Yazıcı’nın ardından söz alan KESK Eş Başkanı Aysun Gezen söz aldı. 'Aynı gemideyiz' diyenlere seslenen Gezen şöyle konuştu; "Ülkeyi yönetenler her zaman olduğu gibi bugün de yaşanan krizin faturasını ücretli kesimler başta olmak üzere yoksul halkın sırtına yıkmayı hedefliyor. Ülkede yaşanan krizin faturası sömürü, talan, yağma ve baskı düzeninden beslenen yüzde 1’e değil,  bu düzenin mağduru olan yüzde 99’a kesilmek isteniyor. Bu gemi hala ayakta ise bizim sayemizde ayakta. Biz bu geminin yol alması için işimizden, ekmeğimizden, canımızdan fazlası ile fedakarlıkta bulunduk. İktidarların bir müptela gibi vazgeçmediği neoliberal politikaların faturasını fazlası ile ödedik. Bizim bu düzene borcumuz yok. Tam tersine yıllardır hep kaybedenler olarak alacağımız var."

Gezen'in hatırlattığı talepler ise şöyle;

- Elektrik, doğalgaz, su, akaryakıt, ekmek, toplu taşıma gibi temel ihtiyaçlara yapılan zamların geri alınmasını, zam yapılmaması.

- Tüm yükü emekçilerin sırtına yıkan vergi adaletsizliğine son verilmesini.

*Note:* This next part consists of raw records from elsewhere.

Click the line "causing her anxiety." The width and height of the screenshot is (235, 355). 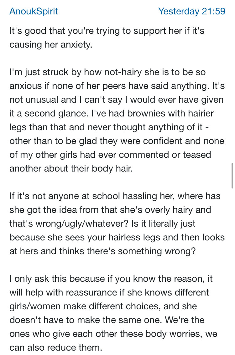tap(51, 44)
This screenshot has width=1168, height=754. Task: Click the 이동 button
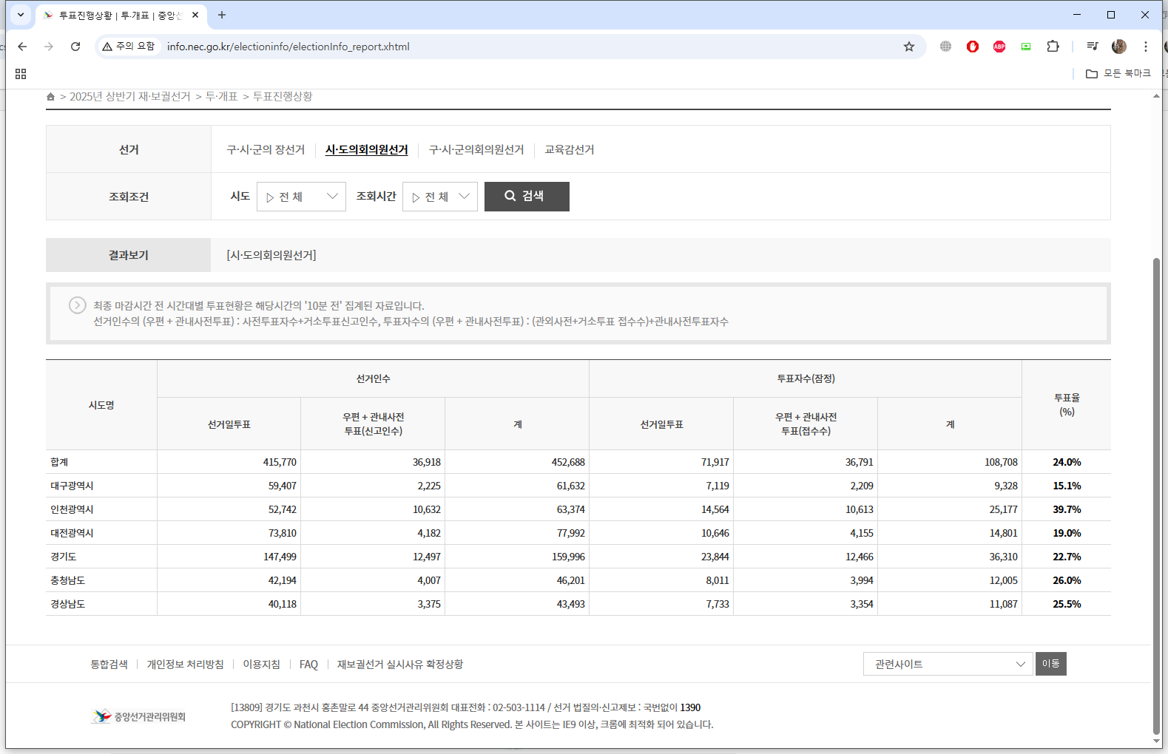click(x=1050, y=664)
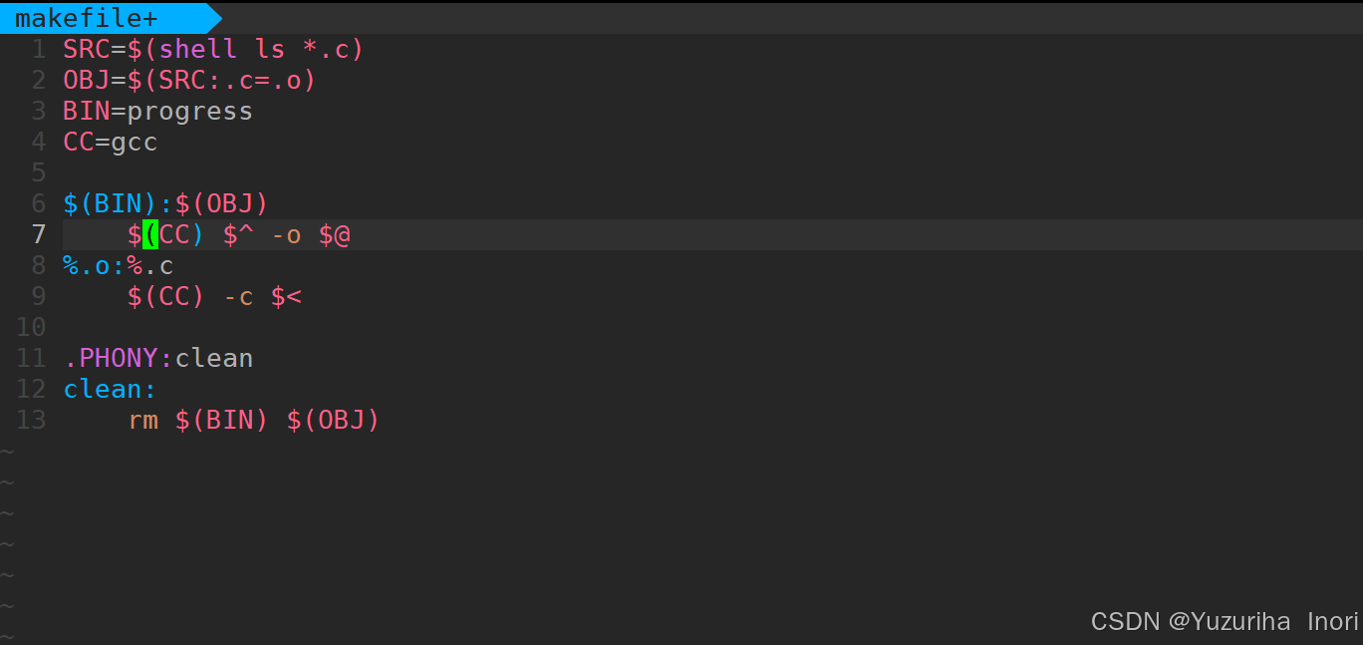Place cursor on SRC variable name
Image resolution: width=1363 pixels, height=645 pixels.
[87, 49]
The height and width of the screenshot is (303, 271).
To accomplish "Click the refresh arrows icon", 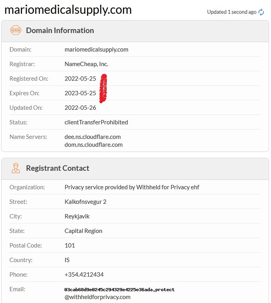I will pyautogui.click(x=261, y=12).
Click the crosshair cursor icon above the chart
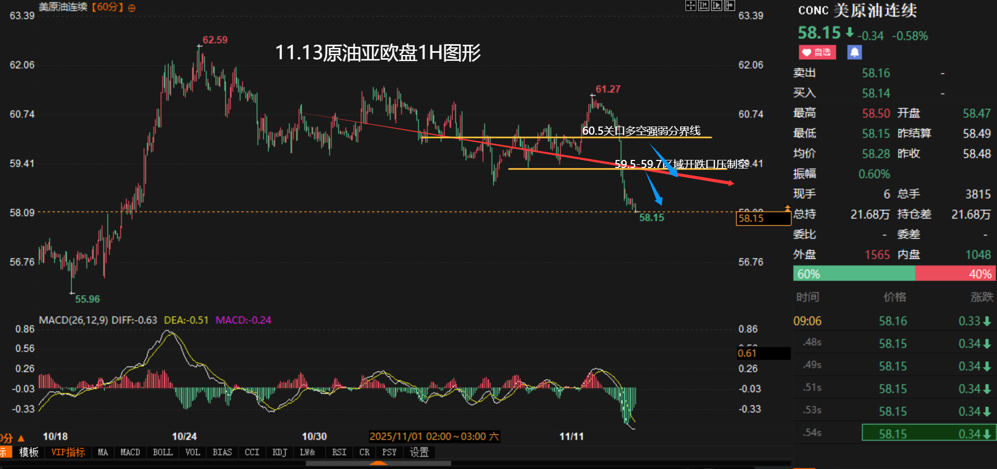997x469 pixels. tap(690, 6)
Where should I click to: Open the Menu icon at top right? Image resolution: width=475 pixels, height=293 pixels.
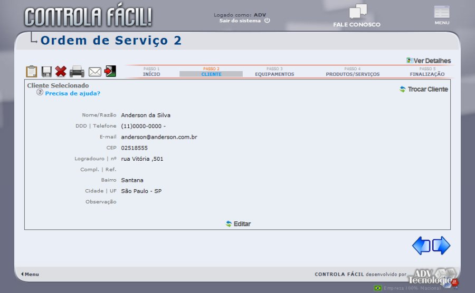click(442, 15)
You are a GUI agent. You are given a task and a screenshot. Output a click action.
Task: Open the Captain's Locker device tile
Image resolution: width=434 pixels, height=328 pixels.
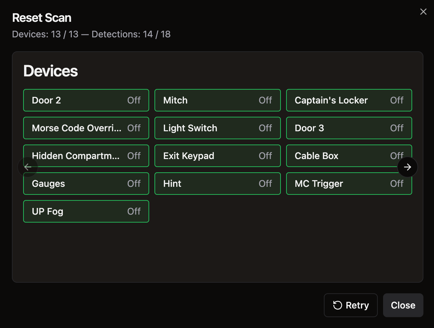[349, 100]
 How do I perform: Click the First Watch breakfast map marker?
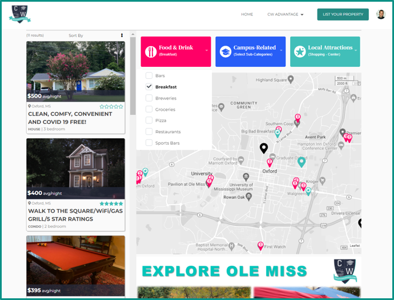[260, 246]
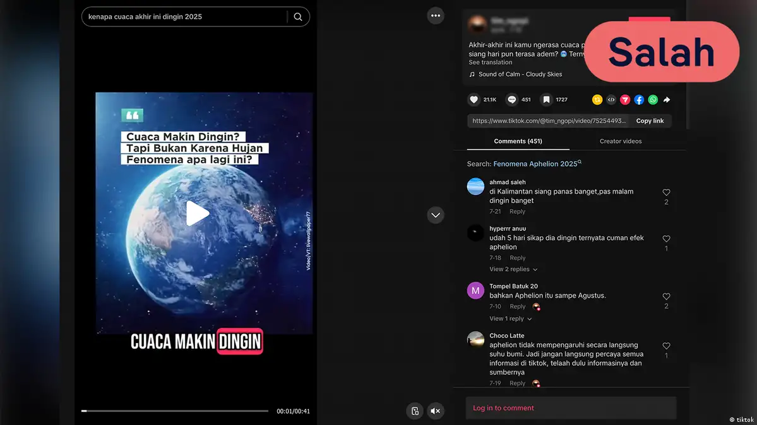This screenshot has height=425, width=757.
Task: Open comments via the speech bubble icon
Action: coord(512,100)
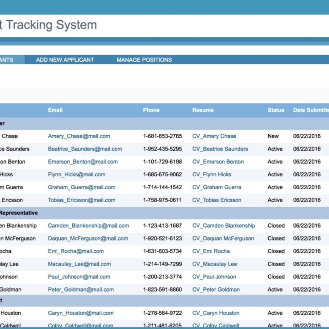Open CV_Colby Caldwell resume
The height and width of the screenshot is (329, 329).
(x=215, y=325)
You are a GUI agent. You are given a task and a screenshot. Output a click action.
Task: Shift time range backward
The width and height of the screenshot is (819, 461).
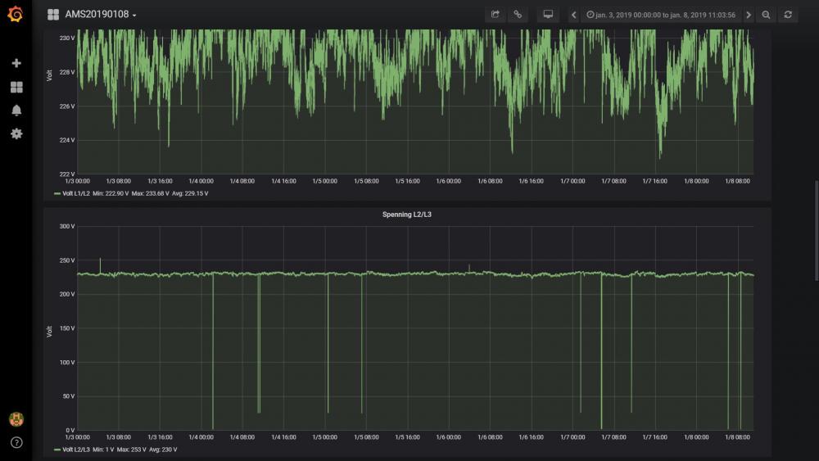coord(573,15)
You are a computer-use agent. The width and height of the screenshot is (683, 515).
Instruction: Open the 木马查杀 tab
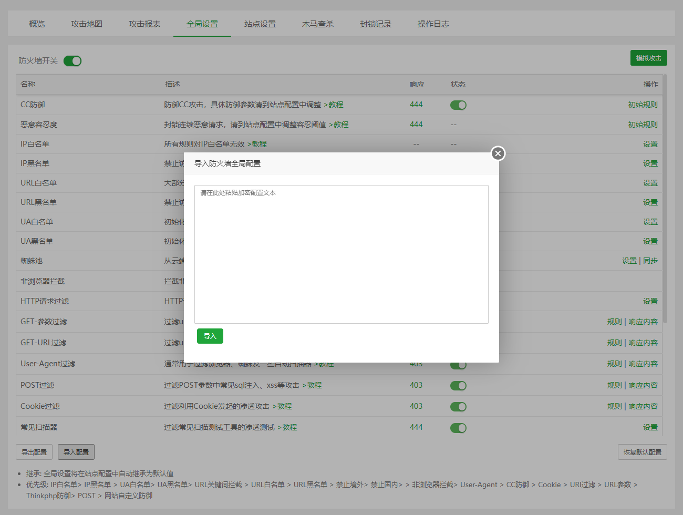click(x=318, y=24)
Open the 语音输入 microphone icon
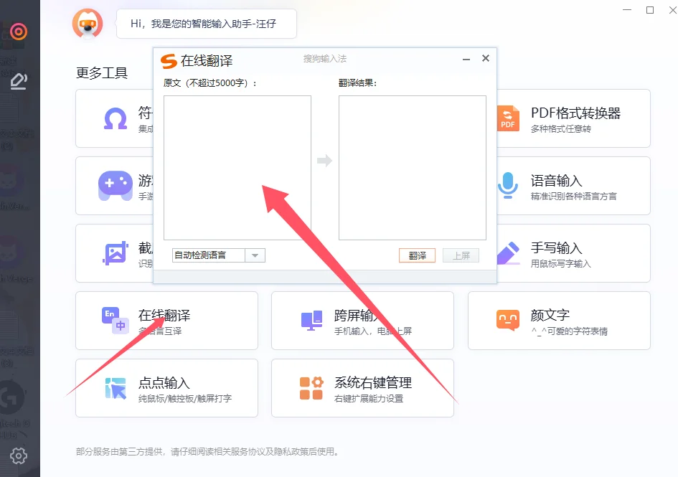678x477 pixels. pos(508,186)
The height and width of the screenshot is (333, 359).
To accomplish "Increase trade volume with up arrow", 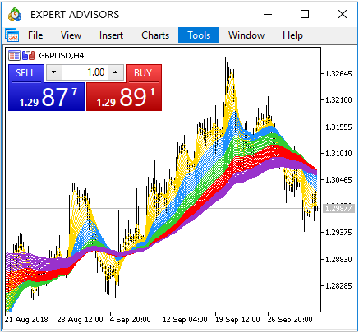I will tap(116, 72).
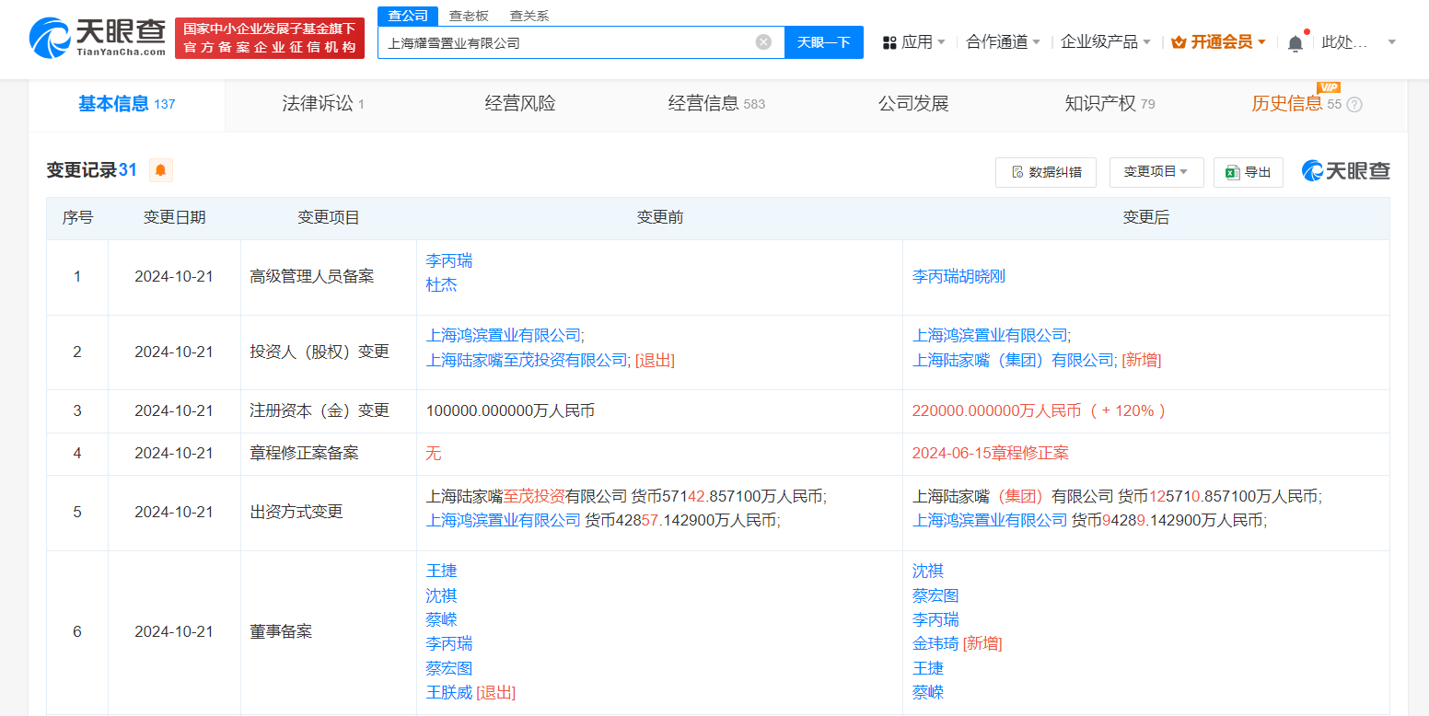Viewport: 1429px width, 716px height.
Task: Click the question mark icon beside 历史信息
Action: [1353, 104]
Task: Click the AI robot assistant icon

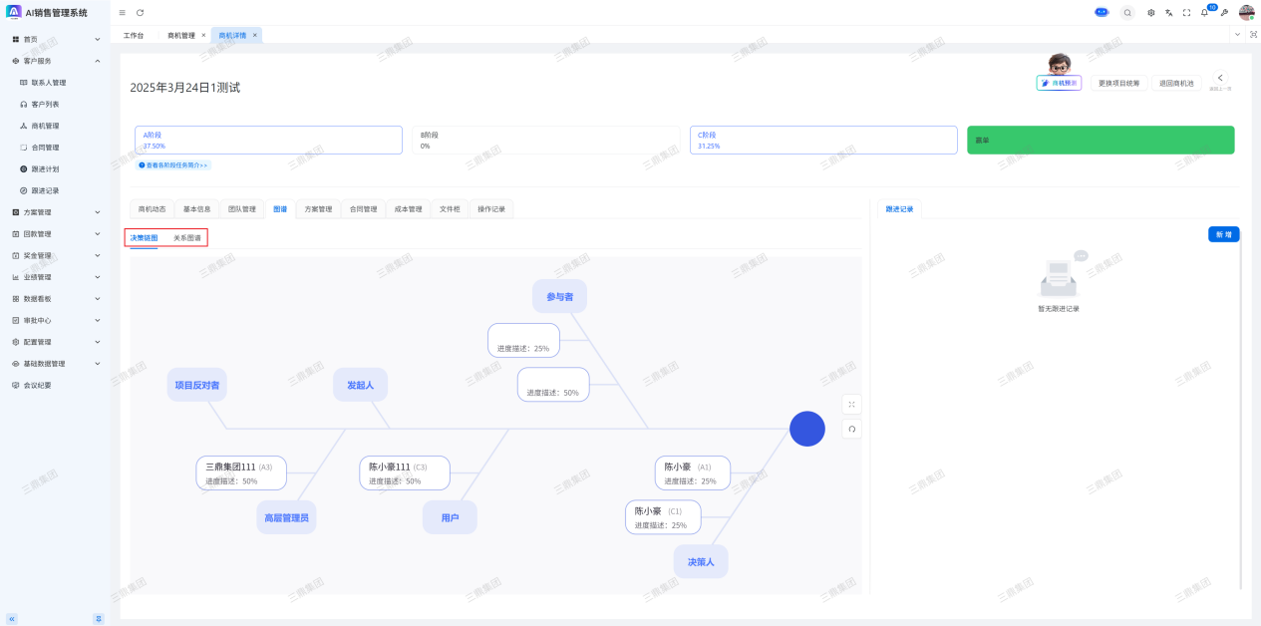Action: point(1102,12)
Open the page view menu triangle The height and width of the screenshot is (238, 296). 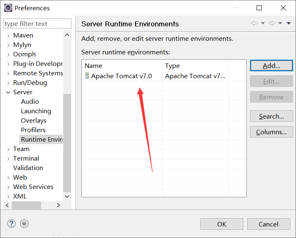(x=289, y=23)
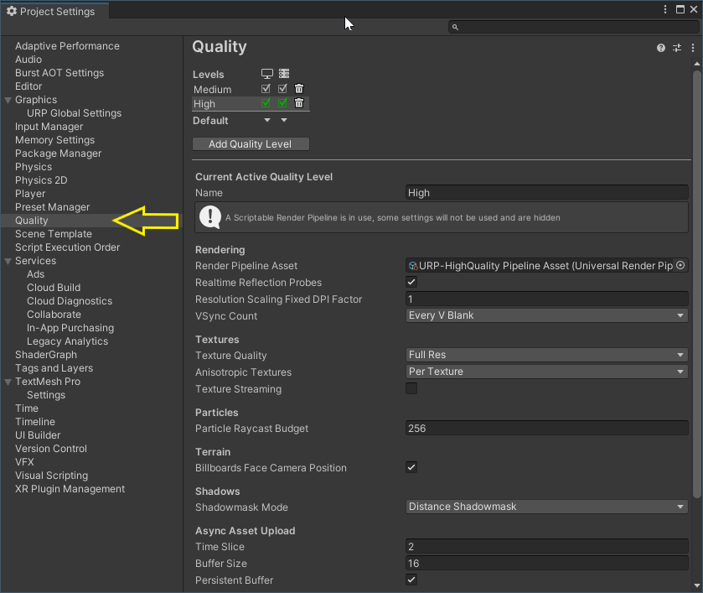703x593 pixels.
Task: Click the Add Quality Level button
Action: 251,143
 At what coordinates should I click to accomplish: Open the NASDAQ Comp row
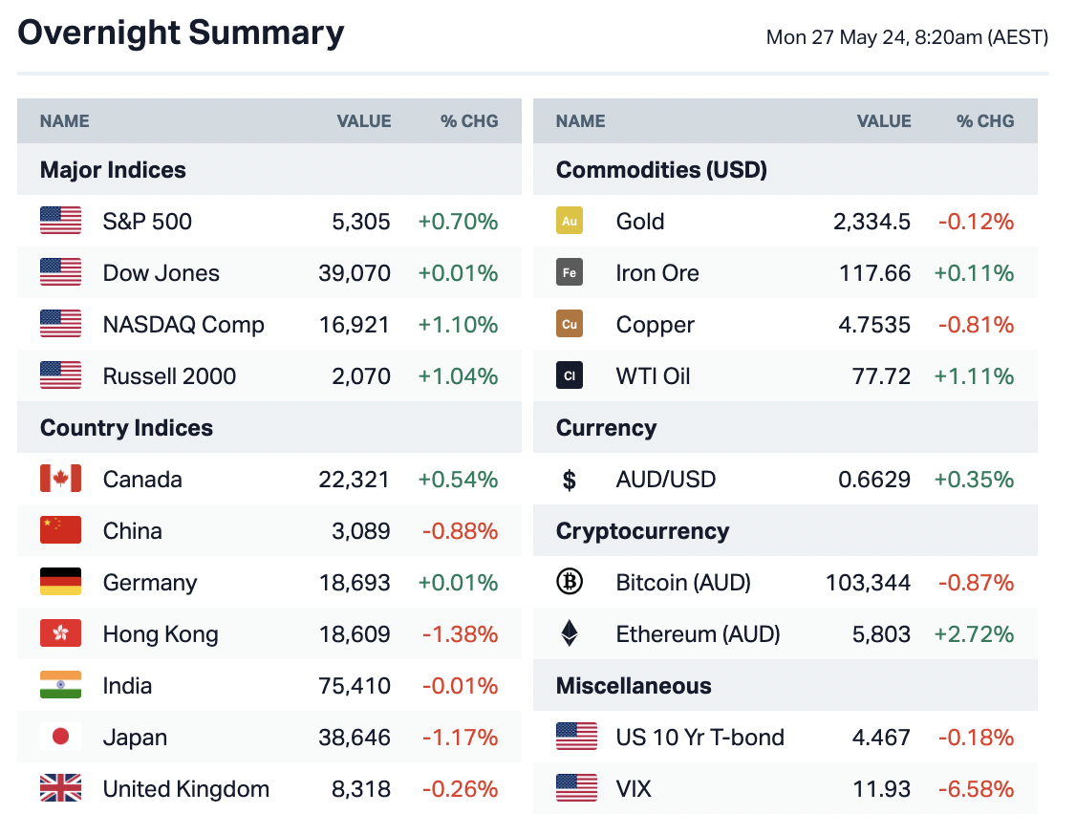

- Kriz bahanesi ile yaşanan işten çıkarmalara, ücretsiz izinlere son verilmesi.

- Rekor üstüne rekor kıran enflasyon karşısında başta asgari ücret olmak üzere ücretlerimizde-maaşlarımızda yaşanan erimenin gerçek enflasyona göre satın alma gücümüzdeki azalma ve ekonomik büyüme oranları dikkate alınarak telafi edilmesi.

- Hem Yeni Ekonomi Programı’ndaki hem de Merkez Bankası’nın yenilediği enflasyon hedefleri ile hükmünü çoktan yitirdiği tescillenen toplu sözleşmenin derhal yenilenmesi.

- Kamuya alımlarda eşitsizliği artıran, torpilin, kayırmanın, kadrolaşmanın önünü açan mülakat, sözlü sınav, güvenlik araştırması ve arşiv kaydı uygulamasına son verilmesi.

- Emeğin haklarını yok eden KHK’lerin iptal edilmesi.

- OHAL KHK’leri ile herhangi bir hukuki delil ve mahkeme kararı olmadan işinden ekmeğinden edilen tüm kamu emekçilerinin işine iade edilmesi.

- Kamu emekçilerinin iş güvencesini ortadan kaldırmayı hedefleyen her türlü güvencesiz istihdam uygulamasına son verilmesi.

- Kadınların sürekli, güvenceli işlerde istihdam edilmesinin önündeki tüm engellerin kaldırılmasını, toplumsal cinsiyet eşitliğine duyarlı bütçe hakkının hayata geçirilmesi.

- Herkese güvenceli iş ve güvenli gelecek sağlanması.